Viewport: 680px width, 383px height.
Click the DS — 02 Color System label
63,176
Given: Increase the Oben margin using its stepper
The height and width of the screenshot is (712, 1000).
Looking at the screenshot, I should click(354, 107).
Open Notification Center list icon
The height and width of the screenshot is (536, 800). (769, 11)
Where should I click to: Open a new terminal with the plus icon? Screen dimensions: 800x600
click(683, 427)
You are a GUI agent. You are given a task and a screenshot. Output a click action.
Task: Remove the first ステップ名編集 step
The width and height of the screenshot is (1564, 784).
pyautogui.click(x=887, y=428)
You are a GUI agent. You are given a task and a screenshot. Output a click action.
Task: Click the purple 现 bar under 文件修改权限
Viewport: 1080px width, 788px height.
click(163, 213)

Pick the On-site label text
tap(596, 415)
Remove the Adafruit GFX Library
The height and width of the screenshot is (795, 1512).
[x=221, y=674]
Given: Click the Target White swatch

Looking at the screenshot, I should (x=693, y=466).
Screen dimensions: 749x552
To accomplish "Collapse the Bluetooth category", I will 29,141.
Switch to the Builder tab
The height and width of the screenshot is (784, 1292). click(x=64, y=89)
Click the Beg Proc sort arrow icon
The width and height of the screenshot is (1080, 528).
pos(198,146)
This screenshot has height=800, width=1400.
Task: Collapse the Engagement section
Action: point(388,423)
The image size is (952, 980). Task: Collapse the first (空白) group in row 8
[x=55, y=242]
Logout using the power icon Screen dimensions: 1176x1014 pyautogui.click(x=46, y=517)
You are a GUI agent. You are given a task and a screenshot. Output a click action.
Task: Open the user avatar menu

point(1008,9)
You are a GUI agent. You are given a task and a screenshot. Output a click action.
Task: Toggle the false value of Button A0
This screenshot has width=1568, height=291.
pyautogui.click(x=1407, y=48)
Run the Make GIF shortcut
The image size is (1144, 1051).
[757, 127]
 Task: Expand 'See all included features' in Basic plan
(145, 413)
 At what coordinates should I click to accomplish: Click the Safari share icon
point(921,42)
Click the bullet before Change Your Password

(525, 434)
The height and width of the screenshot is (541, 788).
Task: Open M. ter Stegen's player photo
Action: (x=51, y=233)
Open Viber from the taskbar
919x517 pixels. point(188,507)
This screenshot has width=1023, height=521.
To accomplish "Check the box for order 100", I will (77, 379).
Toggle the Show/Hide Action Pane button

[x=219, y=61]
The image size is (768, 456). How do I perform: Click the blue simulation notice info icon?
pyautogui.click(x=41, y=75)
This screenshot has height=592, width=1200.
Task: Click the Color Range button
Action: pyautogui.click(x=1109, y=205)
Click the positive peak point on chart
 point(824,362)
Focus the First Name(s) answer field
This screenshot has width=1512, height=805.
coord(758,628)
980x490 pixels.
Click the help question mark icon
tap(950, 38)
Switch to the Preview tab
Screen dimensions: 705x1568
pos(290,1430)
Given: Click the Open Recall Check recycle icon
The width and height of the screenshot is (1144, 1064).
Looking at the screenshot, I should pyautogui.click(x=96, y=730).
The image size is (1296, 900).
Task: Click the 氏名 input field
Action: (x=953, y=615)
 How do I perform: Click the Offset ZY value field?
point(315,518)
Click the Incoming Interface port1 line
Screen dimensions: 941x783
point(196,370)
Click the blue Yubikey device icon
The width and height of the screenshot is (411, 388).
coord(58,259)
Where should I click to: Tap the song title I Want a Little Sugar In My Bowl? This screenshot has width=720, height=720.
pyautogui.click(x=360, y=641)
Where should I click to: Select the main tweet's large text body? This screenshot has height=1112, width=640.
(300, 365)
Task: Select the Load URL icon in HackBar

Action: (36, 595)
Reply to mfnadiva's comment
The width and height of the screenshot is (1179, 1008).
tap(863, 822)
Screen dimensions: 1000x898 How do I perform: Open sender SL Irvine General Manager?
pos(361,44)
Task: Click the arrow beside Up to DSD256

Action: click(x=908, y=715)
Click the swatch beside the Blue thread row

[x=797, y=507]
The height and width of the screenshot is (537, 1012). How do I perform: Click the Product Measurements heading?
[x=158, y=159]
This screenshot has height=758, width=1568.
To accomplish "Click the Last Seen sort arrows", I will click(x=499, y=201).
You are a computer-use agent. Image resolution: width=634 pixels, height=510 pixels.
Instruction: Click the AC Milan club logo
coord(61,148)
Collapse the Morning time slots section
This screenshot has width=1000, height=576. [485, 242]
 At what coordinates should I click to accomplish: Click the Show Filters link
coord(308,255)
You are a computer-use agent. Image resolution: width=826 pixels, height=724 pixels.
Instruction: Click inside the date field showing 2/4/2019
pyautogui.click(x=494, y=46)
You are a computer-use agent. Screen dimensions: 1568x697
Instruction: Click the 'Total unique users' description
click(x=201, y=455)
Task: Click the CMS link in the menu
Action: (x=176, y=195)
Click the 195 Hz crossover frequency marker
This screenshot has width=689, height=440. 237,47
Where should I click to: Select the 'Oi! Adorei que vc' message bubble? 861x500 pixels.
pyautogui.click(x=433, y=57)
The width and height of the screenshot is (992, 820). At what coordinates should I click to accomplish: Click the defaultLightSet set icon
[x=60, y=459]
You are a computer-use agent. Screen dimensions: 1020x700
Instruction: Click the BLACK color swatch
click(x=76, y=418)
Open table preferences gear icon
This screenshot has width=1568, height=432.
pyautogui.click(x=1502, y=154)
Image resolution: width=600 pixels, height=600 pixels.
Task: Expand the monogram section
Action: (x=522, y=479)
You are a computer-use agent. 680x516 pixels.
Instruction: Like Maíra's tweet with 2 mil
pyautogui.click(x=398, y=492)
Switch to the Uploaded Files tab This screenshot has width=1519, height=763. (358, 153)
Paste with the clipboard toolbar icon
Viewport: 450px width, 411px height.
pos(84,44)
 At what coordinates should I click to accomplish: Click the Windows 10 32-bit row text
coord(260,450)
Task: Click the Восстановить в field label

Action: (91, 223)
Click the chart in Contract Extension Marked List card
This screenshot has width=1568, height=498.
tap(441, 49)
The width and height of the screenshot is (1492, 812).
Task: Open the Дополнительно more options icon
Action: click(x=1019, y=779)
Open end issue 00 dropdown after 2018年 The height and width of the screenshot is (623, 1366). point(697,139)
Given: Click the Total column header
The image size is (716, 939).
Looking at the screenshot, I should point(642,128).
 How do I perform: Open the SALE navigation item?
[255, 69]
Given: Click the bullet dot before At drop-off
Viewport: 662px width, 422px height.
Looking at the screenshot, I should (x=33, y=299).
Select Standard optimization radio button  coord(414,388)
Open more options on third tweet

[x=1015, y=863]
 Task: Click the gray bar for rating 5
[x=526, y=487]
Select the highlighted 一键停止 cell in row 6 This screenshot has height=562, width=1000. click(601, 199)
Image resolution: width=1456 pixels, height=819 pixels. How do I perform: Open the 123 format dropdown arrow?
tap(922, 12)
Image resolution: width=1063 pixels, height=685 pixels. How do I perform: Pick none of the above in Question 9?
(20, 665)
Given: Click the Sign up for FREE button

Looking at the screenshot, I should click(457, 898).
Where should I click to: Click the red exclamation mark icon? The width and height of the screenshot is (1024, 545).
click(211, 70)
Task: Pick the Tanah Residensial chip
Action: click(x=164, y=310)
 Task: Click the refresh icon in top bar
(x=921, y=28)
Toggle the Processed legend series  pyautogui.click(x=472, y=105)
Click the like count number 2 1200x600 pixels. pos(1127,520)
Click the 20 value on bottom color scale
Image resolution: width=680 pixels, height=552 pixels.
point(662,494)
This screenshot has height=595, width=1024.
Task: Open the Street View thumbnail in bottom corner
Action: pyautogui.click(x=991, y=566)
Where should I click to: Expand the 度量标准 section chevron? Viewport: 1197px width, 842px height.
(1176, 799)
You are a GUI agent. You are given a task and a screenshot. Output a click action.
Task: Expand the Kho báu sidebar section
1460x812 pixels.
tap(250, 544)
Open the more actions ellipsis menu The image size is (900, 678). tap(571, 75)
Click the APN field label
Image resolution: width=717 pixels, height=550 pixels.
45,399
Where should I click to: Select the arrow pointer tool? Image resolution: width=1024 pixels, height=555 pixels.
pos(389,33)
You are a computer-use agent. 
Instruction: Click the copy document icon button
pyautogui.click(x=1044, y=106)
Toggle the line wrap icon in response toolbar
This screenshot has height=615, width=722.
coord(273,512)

____

*What this task involves*
Please return every line of the records that contains the word "Remove".

*Reply*
Task: Remove the first ステップ名編集 step
Remove the Adafruit GFX Library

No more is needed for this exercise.